Jan 04, 2012— read in full
How can we save the planet?
Climate scientists have worked with the public to draw up ideas to save the planet from climate change. Find out what the top six are below.
Inventors, thinktanks and universities recently pitched their planet-saving solutions to a panel of environmental experts at the Manchester International Festival.
The panel worked with climate scientist John Schellnhuber to select the most promising suggestions. Ideas ranged from the wacky realms of science fiction to more established technology. Read on for our favourites.
Edinburgh university engineer, Professor Stephen Salter’s idea is to make clouds whiter by spraying minute water droplets into the sky. This, he says, will increase cloud cover and reflect sunlight away from the earth, reducing global warming. It’s worth remembering that Salter designed the Edinburgh Duck, a pioneering 1970s design for harnessing wave energy.
Management consultant Tim Kruger suggests tipping large amounts of lime into the oceans to increase the sea’s ability to absorb carbon dioxide from the atmosphere.
He says this will also reduce dangerous acidity which is a byproduct of decades of carbon dioxide emissions.

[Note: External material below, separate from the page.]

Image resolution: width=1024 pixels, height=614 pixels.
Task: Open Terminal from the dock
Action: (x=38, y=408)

Mark Capron, a former naval engineer from California, plans to establish giant "forests" of kelp seaweed (a type of algae) on the surface of the ocean. The seaweed would be harvested and placed into plastic containers or ‘stomachs’ where natural bacteria would break the seaweed down into CO2 and methane. The CO2 could be stored deep under the ocean while the methane could be used as a renewable heating and cooking fuel.

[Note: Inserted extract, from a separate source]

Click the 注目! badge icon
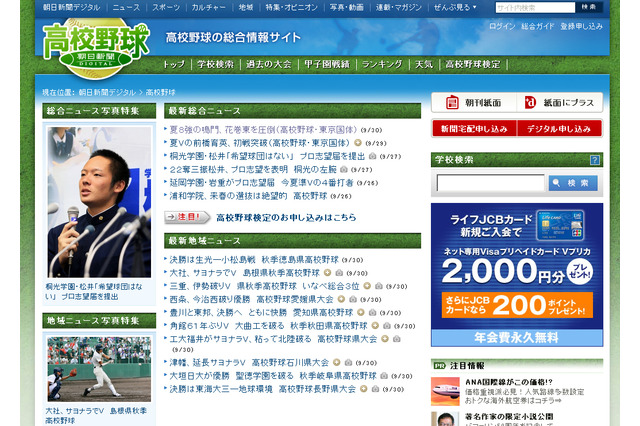 pos(189,216)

Peter Scott found a way to make cooking stoves more efficient. He says that his stoves could cut the annual CO2 emissions of a household by 1-3 tonnes.

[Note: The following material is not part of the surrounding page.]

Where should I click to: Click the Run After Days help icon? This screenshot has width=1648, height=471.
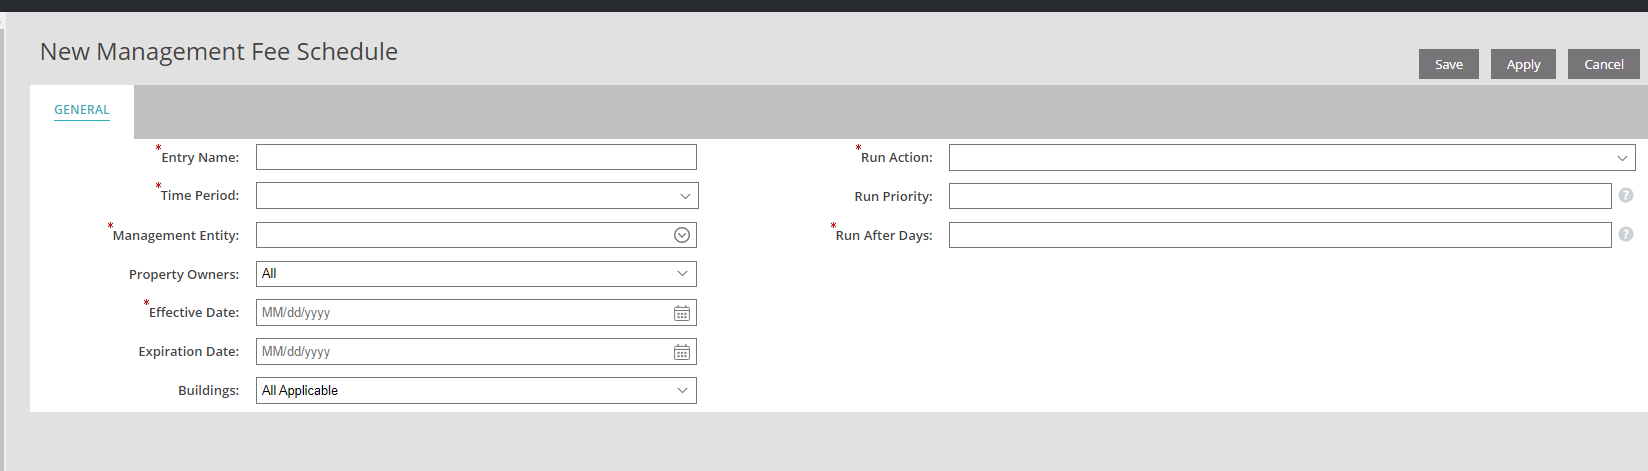point(1626,234)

Entrepeneur Mike Mason believes that dishwasher sized ceramic fuel cells could produce enough electricity to power a home as well as hot water. The cells are more efficient than power stations which produce electricity for the grid, and remove the waste incurred in rigging up miles of electricity cables. The first domestic models would go on sale next year with a price tag of around £3,000.
Why do people acknowledge the threat of climate change but in no way change their high carbon lifestyles? Cambridge psychotherapist Rosemary Randall believes that survival lies in education and talking about the problem. She encourages people to explore their attitudes towards consumption, identity and status during a six week course. She said that on average people who completed the course reduced their emissions by a tonne immediately.